Belarusian border crisis will only add to tensions within Europe
Alexander Lukashenko’s cruel and crude attempt to create sanctions leverage by trapping refugees next to Poland is set to have wider repercussions however it ends, writes Sean O’Grady
The EU and the US have accused Belarus of creating a migrant crisis on the Polish border with the deliberate aim of destabilising its neighbour, in particular, and the European Union as a whole. In the words of a resolution agreed by the western powers on the UN Security Council, the dictatorial government of Alexander Lukashenko is responsible for “the orchestrated instrumentalisation of human beings whose lives and wellbeing have been put in danger for political purposes by Belarus with the objective of destabilising neighbouring countries and the European Union’s external border and diverting attention away from its own increasing human rights violations”.
They are quite right, and the whole strategy is as cruel and crude as it looks. The refugees have, basically, been flown into Minsk or otherwise helped to travel to Belarus, then transported to the forested border with Poland, and left to fend for themselves while trying to find a route into the EU. They are often Kurds from Iraq, the victims of a change in US policy and the loss of their homeland. They are met with a hostile reception from the Polish border guards, but they are not allowed to leave the area by the Belarusians. So they are trapped, cold, wet, hungry and desperate.
The situation has caused much internal distress in Poland, Lithuania and Estonia, the three EU and Nato members most immediately affected. Poland, especially, has seen nationalist demonstrations, in a country that has already shown a marked reluctance to engage in taking any EU-determined quota of refugees who have crossed the Mediterranean. That in itself has caused friction with Brussels, and that, in turn, has added to tensions between the EU and the southern EU states with the largest numbers of migrants arriving – Italy, Malta and Greece.

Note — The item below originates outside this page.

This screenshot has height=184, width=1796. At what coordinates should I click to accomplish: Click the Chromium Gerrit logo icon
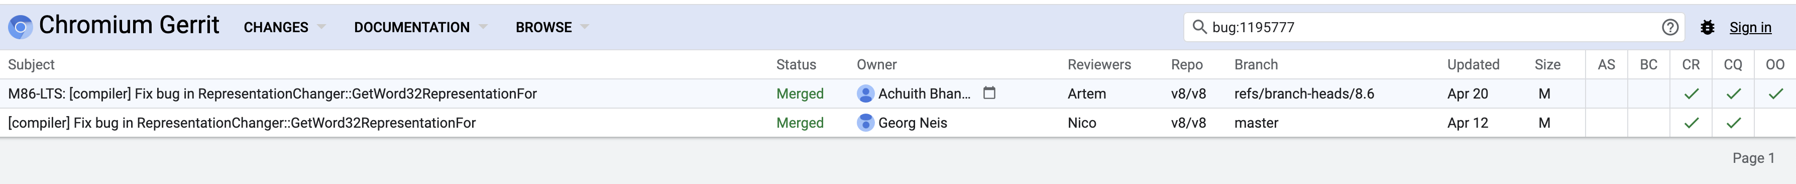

In due course, as the migrants on the Belarus border find their way through the barbed wire and the guards, subsequently arrive in Germany and at French ports and then, very possibly, cross the Channel to the UK, the situation will fuel more internal and international rows. Among other things, for example, it may add to the rising levels of mistrust and resentment between Britain and France.
Such divisions between supposed western allies also suits Russia, which is tacitly supporting the Belarusian government in its inhumane policies. Minsk has already talked about escalating the crisis by cutting off gas supplies to Poland and Germany if the EU dares to impose further sanctions on Belarus. Indeed, Lukashenko won’t stop his deadly games until the EU lifts the travel and economic sanctions imposed last year after he stole the election.
Where will it end? There is a partial precedent in the way Turkey used the Syrian refugee crisis five years ago as leverage to get the EU to offer aid and other benefits in return for Ankara curbing the flow of migrants towards Greece, Bulgaria and on towards Germany. All that happened was that people traffickers switched their transport routes to Libya and elsewhere in north Africa, aiming for Italy or Malta. However, because much of the Belarusian crisis has been manufactured by Lukashenko, a deal could have a more lasting, practical effect. It would, though, mark a significant failure of EU and western diplomacy.
The one thing we can be confident about in the coming months is that the weather will worsen, and more refugees will perish in their long and dangerous journey from the Middle East or Africa to Europe. It will serve to confirm Lukashenko’s ruthless brutality, and the permanence of the refugee crisis, but also the powerlessness of the west.